___ SOURCE

I did notice that when he called he said, "Hi, this is Bradley Whitford, from The West Wing," as if him being on West Wing lent him some sort of political credo. As a TV buff, I think he's less credible due to the fact that he's not even on West Wing anymore. He might as well have said, "Hi, this is Bradley Whitford, from Billy Madison"; just about the same thing.

An odd experience all around. I'm hoping for a call from Jane Kaczmarek in 2008.

Monday, November 06, 2006

Good To See Someone Listens To Me

In this post, I lamented the fact that the theatres in The JVL had taken a pass on The Prestige, in order to keep theatre space open for Pirates of the Caribbean 2.

Just wanted to follow up and let you know that they took my advice and made the change. Two weeks later than i would have hoped, but it eventually happened. I know y'all were concerned, but there's no reason for concern any more.

BTW, The Prestige is very good (if not highly predictable), and Borat is fucking hilarious (if not slightly staged). Check 'em out.

Sunday, November 05, 2006

Hasta Lumbago, Saddam

Today, it was announced that Saddam Hussein was indeed guilty of war crimes, and was sentenced to death by hanging.

I'm glad they tried this guy in another country, because spending my tax money to reach the most foregone conclusion in the history of jurisprudence would have pissed me off.

Oh well; it was a nice run while it lasted. See you in Hell, Saddam.

Friday, November 03, 2006

United Artists Has New Bosses

Earlier in the week, it was announced that Tom Cruise and Paula Wagner, who were booted from Paramount just mere months ago, have been tagged to head up United Artists. Wagner will be CEO, and Cruise will have some say over the production slate, as well as having a place to star in and produce movies.

It's rather ironic that Cruise and Wagner weren't good enough to merely produce movies for Paramount, yet are good enough to run an entire studio. This is how movies like Battlefield Earth end up getting made.

I thought of something else when I heard this. Even though Cruise can no longer make any Mission: Impossible movies, since those rights are owned by Paramount, he's not entirely out of the spy game. United Artists owns the rights to the Bond franchise. Cruise could make himself the next James Bond if he wanted to. (Scary, but true.)

We'll see how it all pans out, I suppose.

J.J. Abrams Has Found New Ways To Fuck With Us

While I'm on the subject of Tom Cruise, I thought I'd pass along something I noticed while watching M:I:3 (that's a lot of colons) the other day.

I was watching M:I:3 with the commentary on, as I'd already seen it and didn't really need to know what the characters were saying. Cruise and Abrams talked for the entire 130 minute or so running time, all the way through the credits. So, I listened the whole way through.

______

> **PROBLEM SET**:
• 1. Transcribe the section of the blog excerpt that begins at the words "Hasta Lumbago, Saddam" and ends after the words "and produce movies.".
• 2. Restate word for word the records from the line containing "This screenshot has width=385, height=341." through the end of the records, both included, and leave the pictures out of your answer.

___ LISTED ENTRIES

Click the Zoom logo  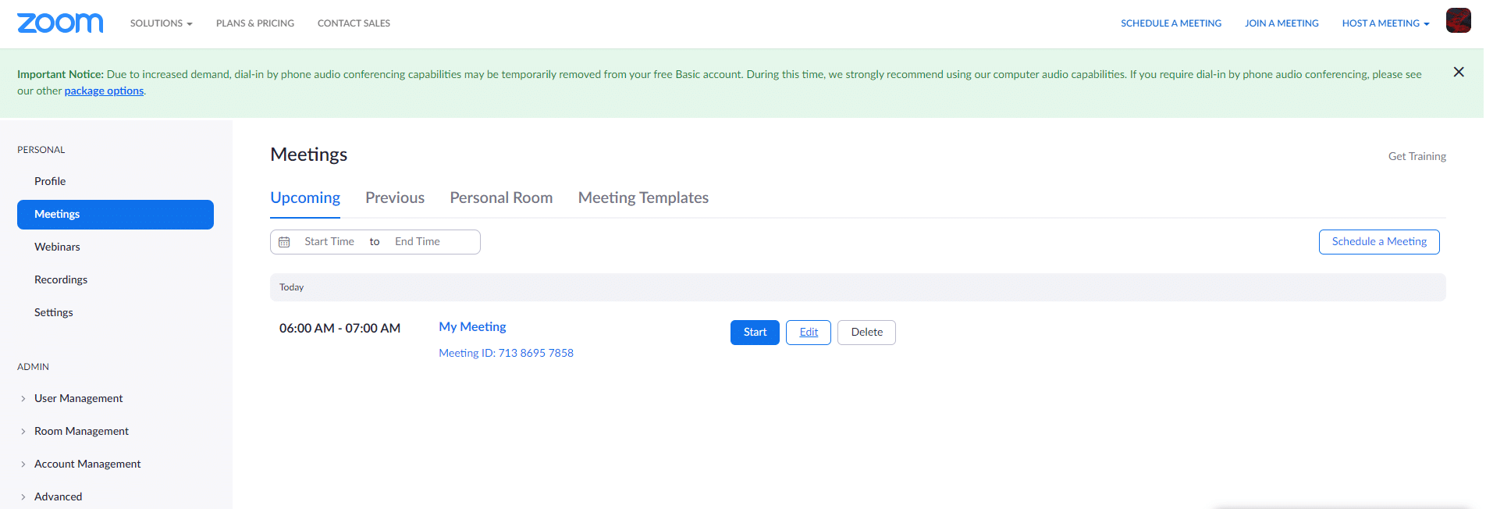(60, 23)
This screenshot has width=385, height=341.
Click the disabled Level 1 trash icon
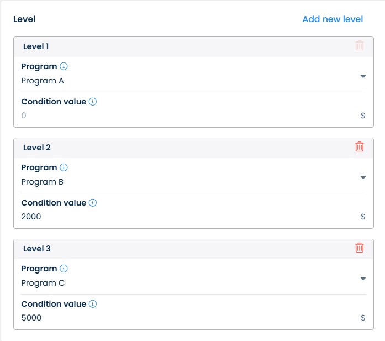360,45
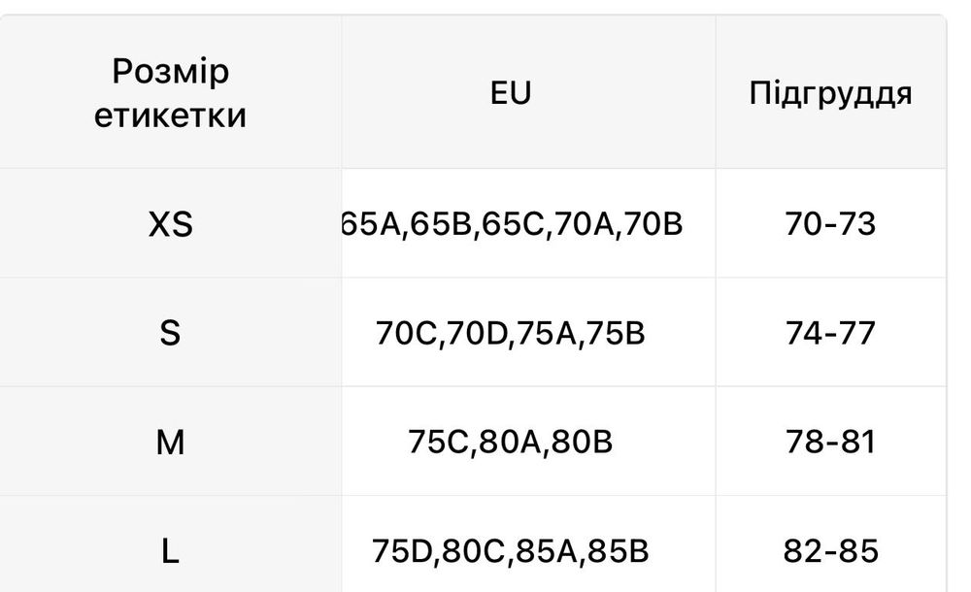Click the underbust value 70-73

[x=829, y=225]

______

> **EXPECTED ANSWERS**:
• 1.
Hasta Lumbago, Saddam

Today, it was announced that Saddam Hussein was indeed guilty of war crimes, and was sentenced to death by hanging.

I'm glad they tried this guy in another country, because spending my tax money to reach the most foregone conclusion in the history of jurisprudence would have pissed me off.

Oh well; it was a nice run while it lasted. See you in Hell, Saddam.

Friday, November 03, 2006

United Artists Has New Bosses

Earlier in the week, it was announced that Tom Cruise and Paula Wagner, who were booted from Paramount just mere months ago, have been tagged to head up United Artists. Wagner will be CEO, and Cruise will have some say over the production slate, as well as having a place to star in and produce movies.

• 2.
This screenshot has width=385, height=341.
Click the disabled Level 1 trash icon
360,45
Click the underbust value 70-73

[x=829, y=225]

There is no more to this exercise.